Everyone is necessarily the hero of his own life story. ~ John Barth
One day, Lance challenged his audience with this question: “Why would anyone listen to me? I’m just an ordinary guy from the Midwest who has lived a pretty good life with few problems.”
At first glance, this sounds like a legitimate question. Why would anyone want to listen to a speaker who hasn’t accomplished a great feat or overcome great odds?
There is no doubt that hearing a well-told tale of surviving a near-fatal accident, climbing Mt Everest, or winning Olympic Gold can be compelling. There is one problem… very few people have experienced these events. For this reason, it is difficult to relate to them. It is possible to link a theme to these stories [i.e. overcoming adversity or focusing on a goal] but very few speakers effectively make this link.

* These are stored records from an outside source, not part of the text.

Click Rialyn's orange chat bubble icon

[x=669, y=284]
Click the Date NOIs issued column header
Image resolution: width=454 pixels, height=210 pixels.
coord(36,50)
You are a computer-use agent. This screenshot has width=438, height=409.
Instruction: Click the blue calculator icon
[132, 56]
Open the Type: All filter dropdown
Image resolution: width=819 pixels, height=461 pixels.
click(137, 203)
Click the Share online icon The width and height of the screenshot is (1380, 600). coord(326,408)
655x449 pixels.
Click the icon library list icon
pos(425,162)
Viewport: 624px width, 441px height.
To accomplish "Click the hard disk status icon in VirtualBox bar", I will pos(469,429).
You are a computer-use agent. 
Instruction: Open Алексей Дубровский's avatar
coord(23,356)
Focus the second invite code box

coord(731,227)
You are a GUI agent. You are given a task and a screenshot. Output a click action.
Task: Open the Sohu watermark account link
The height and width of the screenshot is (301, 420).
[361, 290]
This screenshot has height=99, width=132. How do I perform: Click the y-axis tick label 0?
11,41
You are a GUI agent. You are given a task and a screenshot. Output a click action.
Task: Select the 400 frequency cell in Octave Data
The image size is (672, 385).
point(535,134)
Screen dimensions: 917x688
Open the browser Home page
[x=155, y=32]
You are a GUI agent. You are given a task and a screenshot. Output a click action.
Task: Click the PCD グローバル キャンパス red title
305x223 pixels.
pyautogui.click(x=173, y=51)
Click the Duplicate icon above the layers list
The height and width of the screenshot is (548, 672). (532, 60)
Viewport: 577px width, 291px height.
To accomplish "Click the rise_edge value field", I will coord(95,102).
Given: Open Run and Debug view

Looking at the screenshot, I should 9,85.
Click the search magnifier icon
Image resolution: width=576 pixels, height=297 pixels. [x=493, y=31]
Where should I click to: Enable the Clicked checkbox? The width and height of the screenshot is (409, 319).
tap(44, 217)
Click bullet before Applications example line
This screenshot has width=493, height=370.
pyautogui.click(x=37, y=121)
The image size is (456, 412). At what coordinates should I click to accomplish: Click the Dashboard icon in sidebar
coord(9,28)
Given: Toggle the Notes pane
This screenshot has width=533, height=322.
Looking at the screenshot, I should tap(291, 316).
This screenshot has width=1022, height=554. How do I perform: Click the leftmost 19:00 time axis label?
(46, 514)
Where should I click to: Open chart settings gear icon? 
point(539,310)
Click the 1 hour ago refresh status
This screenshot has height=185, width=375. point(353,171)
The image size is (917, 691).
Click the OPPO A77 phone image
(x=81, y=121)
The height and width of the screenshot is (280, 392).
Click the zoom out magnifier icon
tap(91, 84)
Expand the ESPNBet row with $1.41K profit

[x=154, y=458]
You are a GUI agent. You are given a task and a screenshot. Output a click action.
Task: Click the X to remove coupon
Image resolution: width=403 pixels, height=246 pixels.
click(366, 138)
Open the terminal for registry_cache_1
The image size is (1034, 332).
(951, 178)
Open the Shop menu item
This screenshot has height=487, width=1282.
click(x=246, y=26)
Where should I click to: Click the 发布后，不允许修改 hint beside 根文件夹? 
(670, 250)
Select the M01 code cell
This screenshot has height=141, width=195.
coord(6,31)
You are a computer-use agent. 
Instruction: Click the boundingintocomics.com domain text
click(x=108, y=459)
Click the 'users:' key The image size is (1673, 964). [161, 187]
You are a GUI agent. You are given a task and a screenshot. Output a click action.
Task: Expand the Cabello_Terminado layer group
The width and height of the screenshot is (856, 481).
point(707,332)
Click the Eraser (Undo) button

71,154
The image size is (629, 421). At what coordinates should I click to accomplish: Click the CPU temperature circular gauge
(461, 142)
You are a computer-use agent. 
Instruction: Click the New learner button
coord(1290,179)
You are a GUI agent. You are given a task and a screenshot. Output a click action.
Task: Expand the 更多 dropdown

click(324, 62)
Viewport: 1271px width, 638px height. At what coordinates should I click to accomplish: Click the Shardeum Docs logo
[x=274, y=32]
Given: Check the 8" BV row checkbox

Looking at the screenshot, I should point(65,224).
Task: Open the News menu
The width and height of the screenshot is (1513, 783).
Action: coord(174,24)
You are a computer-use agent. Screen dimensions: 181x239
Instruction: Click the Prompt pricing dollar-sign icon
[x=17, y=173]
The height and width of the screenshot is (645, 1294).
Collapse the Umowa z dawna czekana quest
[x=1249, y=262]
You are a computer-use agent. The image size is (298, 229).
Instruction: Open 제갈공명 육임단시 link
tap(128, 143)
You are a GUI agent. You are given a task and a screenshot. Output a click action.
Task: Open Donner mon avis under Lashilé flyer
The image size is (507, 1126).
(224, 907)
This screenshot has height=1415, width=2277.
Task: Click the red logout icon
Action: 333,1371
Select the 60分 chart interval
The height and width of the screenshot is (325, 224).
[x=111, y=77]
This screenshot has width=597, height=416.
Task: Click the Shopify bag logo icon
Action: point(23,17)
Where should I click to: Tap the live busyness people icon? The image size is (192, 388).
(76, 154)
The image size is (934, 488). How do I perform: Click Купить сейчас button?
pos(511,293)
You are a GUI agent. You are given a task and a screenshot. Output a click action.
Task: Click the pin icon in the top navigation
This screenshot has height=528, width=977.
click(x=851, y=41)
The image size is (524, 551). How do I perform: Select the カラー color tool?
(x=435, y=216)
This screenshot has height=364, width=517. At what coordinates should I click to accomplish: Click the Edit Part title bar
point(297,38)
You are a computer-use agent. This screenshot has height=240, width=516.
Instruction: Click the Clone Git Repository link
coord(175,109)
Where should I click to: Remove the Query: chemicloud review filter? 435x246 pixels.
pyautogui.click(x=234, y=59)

Consequently, Lance’s question was short-sided. The majority of people sitting in your audience consider themselves to be ‘ordinary’ because they haven’t experienced those uncommon events… and that is to your advantage. You can connect with them by sharing lessons learned from your everyday life.
In a previous article, you read about the six common emotions that people share – Happiness, Anger, Sadness, Disgust, Fear, and Surprise. These emotions are the connecting link that will allow the listener to relate to you and be pulled into your world.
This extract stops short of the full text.